Trois raisons justifient l’emploi de dents non cuspidées :

– minimiser les forces déflectrices horizontales, source de traumatismes ;

– faciliter l’équilibre en position excentrée ;

– présenter malgré tout des surfaces d’écrasement suffisantes.

Plusieurs aménagements sont possibles au niveau des dents prothétiques (fig. 21) :

– la largeur vestibulo-linguale doit permettre un contact avec les joues et la langue ;

– la surface occlusale doit être réduite par rapport à celle des dents naturelles ;

– la réduction doit préserver la moitié linguale des dents afin d’obtenir l’action stabilisatrice par centrage des pressions à l’intérieur des crêtes (polygone de stabilisation).

Il faut signaler qu’en plus de ces aménagements dentaires, dès le stade des empreintes, l’exploitation d’une empreinte piézographique (fig. 22), par modelage des surfaces polies, ne peut qu’améliorer la stabilisation de la future prothèse [3637-38].

**Questions à traiter**.
A - D'après l'extrait sur les dents prothétiques, quelle partie des dents la réduction de la surface occlusale doit-elle préserver ?
B - Poursuivez la rédaction de l'extrait sur les dents prothétiques après sa dernière phrase.
Les enregistrements proviennent d'une autre source.

[Enregistrements conservés]

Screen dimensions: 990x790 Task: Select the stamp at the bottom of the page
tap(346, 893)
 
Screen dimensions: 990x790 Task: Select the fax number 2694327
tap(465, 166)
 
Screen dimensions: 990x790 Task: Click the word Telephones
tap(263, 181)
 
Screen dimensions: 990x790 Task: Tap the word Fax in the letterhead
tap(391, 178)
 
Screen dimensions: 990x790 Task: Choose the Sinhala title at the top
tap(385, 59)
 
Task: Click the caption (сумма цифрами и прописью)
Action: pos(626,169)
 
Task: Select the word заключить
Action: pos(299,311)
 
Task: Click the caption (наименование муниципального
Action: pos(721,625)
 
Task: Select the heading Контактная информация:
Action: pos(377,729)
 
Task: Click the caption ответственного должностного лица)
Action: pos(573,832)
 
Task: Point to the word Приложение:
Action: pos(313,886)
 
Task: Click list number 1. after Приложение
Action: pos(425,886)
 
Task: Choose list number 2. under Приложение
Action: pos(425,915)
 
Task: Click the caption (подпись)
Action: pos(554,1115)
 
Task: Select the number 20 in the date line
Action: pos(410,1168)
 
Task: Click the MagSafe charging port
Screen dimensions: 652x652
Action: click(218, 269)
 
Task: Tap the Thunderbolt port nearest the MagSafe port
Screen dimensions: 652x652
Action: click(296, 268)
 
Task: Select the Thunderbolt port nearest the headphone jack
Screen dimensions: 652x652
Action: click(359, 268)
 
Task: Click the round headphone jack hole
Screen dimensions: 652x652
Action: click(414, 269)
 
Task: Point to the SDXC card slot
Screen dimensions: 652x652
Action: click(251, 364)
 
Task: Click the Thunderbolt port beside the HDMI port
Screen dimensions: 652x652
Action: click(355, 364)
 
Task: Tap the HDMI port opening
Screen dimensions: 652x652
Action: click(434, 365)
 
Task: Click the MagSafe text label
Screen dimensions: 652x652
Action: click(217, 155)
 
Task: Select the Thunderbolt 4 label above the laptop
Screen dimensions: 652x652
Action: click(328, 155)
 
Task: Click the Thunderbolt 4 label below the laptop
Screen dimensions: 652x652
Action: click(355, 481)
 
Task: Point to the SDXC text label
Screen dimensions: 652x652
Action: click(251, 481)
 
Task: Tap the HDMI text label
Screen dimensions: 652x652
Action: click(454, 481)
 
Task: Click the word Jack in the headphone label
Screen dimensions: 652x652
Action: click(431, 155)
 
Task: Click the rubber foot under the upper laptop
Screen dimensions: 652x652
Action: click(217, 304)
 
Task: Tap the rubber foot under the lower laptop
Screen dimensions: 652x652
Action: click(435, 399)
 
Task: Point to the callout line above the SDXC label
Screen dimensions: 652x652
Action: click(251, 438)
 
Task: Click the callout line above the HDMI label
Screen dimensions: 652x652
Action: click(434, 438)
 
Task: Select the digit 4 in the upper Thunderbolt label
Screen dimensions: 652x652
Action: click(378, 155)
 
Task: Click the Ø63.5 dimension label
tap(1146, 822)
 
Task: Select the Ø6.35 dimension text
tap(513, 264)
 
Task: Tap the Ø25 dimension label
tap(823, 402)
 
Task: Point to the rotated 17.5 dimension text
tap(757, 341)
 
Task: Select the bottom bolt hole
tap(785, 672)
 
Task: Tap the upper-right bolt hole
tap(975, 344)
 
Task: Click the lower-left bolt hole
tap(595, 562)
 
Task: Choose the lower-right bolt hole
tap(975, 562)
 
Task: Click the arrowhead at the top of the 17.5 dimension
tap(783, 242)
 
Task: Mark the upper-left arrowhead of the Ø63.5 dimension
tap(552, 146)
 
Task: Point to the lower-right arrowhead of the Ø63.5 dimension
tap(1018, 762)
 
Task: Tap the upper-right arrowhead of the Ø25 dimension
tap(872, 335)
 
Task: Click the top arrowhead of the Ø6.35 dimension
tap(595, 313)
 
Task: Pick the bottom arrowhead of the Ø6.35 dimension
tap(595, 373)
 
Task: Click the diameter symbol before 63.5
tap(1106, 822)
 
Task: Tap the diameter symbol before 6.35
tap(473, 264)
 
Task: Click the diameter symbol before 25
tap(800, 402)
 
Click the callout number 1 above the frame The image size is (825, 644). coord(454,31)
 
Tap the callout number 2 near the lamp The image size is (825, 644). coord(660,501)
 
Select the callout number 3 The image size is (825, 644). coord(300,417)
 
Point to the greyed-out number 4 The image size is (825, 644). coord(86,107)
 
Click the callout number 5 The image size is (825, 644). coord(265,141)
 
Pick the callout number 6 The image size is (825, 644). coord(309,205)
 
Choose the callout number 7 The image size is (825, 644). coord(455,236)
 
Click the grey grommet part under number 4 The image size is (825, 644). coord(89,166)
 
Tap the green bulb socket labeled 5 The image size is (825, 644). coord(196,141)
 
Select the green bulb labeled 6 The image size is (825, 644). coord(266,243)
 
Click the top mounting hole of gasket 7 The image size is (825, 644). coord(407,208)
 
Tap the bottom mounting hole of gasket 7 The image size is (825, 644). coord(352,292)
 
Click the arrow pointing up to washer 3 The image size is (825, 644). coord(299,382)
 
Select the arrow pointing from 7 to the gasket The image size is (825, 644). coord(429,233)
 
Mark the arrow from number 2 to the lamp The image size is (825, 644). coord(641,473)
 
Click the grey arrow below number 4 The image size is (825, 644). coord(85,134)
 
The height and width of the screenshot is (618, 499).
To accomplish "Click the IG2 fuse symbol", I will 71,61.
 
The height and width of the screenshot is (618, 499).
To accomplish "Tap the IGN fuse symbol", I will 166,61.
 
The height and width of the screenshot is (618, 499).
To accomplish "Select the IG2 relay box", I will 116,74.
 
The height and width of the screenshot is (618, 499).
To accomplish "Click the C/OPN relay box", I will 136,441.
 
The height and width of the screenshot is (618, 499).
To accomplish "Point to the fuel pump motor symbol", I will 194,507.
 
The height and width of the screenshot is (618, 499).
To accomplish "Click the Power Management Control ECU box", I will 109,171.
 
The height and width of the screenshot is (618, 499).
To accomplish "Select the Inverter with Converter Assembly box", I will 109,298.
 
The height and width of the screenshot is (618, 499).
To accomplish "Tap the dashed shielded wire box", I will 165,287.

**Réponses dans l'ordre**.
A - La moitié linguale des dents.

B -
Les unités occlusales incisives sont réglées de la même façon que les autres montages. Cependant, quatre caractéristiques les différencient :

– ces unités sont hors fonction durant l’occlusion centrée et les mouvements de diduction ;

– le guidage incisif est aussi plat que possible ;

– le surplomb horizontal est marqué (de 4 à 12 mm) pour faciliter la stabilisation des bases ;

– ces unités sont fonctionnelles uniquement durant les mouvements de propulsion de la mandibule.

Le montage de Sears (tableau I) présente l’avantage, par rapport aux montages traditionnels avec dents cuspidées, de conserver un centrage des forces masticatrices dans la zone de stabilité d’entrecroisement des crêtes, même lorsqu’il y a modification ou absence des structures osseuses sous-jacentes, ce qui est fréquent en prothèse maxillo-faciale. Cependant, une révision régulière des bases prothétiques est d’autant plus nécessaire que les surfaces d’appui sont défail­lantes. Certains auteurs choisissent une occlusion monoplan à défaut d’une occlusion bilatéralement équilibrée, lorsqu’elle est difficile à concevoir [29].

Situation courante en prothèse maxillo-faciale

Le cas clinique présenté ici est celui d’un patient irradié présentant des muqueuses fragiles, avec hémi-mandibulectomie droite et greffe de peau ainsi qu’une chirurgie d’exérèse du voile et du plancher de la bouche (fig. 23242526 à 27).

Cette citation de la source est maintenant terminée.